- Brief -
Pull out every line in the data that has the string "will" in it.

- Data records -
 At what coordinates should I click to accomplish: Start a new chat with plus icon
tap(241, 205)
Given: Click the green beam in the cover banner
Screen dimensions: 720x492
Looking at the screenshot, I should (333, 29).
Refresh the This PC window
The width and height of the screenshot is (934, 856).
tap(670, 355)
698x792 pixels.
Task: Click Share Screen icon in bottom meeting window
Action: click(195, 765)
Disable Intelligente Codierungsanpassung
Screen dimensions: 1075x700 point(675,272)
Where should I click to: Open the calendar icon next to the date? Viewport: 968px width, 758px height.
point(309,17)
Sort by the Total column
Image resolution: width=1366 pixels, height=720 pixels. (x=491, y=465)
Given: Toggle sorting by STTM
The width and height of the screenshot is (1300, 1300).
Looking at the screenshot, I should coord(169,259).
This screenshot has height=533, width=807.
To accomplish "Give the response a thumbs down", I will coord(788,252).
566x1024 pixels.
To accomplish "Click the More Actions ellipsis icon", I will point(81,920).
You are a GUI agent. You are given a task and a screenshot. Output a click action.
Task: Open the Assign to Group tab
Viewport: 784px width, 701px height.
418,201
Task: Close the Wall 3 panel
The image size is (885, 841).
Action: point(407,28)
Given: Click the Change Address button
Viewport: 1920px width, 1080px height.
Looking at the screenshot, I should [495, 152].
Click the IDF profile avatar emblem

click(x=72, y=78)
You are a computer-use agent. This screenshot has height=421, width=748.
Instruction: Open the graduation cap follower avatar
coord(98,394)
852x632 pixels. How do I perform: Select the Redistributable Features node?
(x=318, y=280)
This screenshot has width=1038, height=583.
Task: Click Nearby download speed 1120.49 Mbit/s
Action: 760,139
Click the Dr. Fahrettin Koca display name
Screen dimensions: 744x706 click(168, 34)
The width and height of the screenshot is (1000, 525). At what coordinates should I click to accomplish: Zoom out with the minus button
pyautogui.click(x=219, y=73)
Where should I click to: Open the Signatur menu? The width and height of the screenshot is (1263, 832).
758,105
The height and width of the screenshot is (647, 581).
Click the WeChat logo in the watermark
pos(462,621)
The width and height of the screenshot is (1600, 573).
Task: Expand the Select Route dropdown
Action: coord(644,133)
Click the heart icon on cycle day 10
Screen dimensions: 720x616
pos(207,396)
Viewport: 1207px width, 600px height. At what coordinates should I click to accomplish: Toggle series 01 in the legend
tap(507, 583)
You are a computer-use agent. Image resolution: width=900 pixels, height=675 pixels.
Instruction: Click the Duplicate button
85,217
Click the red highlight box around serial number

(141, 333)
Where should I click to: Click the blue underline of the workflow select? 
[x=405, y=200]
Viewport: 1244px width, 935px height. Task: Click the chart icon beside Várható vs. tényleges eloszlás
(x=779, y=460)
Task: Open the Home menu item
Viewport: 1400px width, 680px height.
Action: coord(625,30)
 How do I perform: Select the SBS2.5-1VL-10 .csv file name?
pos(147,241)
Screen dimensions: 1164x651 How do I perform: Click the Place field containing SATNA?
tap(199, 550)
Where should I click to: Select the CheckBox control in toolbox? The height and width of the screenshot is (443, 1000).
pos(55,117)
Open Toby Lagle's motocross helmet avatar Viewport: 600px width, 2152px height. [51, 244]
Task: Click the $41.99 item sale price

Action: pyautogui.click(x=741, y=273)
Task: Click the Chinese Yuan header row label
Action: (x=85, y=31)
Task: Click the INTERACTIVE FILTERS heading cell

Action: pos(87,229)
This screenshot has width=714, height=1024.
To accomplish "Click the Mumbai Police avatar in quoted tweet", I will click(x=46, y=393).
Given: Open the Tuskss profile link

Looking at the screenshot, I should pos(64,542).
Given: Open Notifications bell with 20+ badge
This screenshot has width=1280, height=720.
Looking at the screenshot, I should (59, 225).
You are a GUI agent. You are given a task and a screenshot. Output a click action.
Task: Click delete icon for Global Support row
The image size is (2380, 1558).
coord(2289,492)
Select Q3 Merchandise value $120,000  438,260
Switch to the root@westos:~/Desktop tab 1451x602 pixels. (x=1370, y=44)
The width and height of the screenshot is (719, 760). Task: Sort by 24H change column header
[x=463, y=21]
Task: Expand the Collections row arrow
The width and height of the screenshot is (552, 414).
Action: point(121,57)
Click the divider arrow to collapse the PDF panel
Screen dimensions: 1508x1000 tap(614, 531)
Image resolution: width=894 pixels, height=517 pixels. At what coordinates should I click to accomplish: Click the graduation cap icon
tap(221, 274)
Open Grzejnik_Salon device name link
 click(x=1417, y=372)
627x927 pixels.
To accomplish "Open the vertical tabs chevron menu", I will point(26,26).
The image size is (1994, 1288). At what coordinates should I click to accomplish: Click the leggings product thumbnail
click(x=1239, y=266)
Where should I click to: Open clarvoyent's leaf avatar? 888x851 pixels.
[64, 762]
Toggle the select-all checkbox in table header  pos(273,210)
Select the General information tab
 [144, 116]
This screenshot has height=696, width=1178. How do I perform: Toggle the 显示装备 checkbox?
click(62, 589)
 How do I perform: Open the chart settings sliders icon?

- Output for this exercise -
To accomplish "Give the response a thumbs down", I will coord(788,252).
To accomplish "Click the More Actions ellipsis icon", I will point(81,920).
To accomplish "Click the Mumbai Police avatar in quoted tweet", I will click(x=46, y=393).
To accomplish "Open the vertical tabs chevron menu", I will point(26,26).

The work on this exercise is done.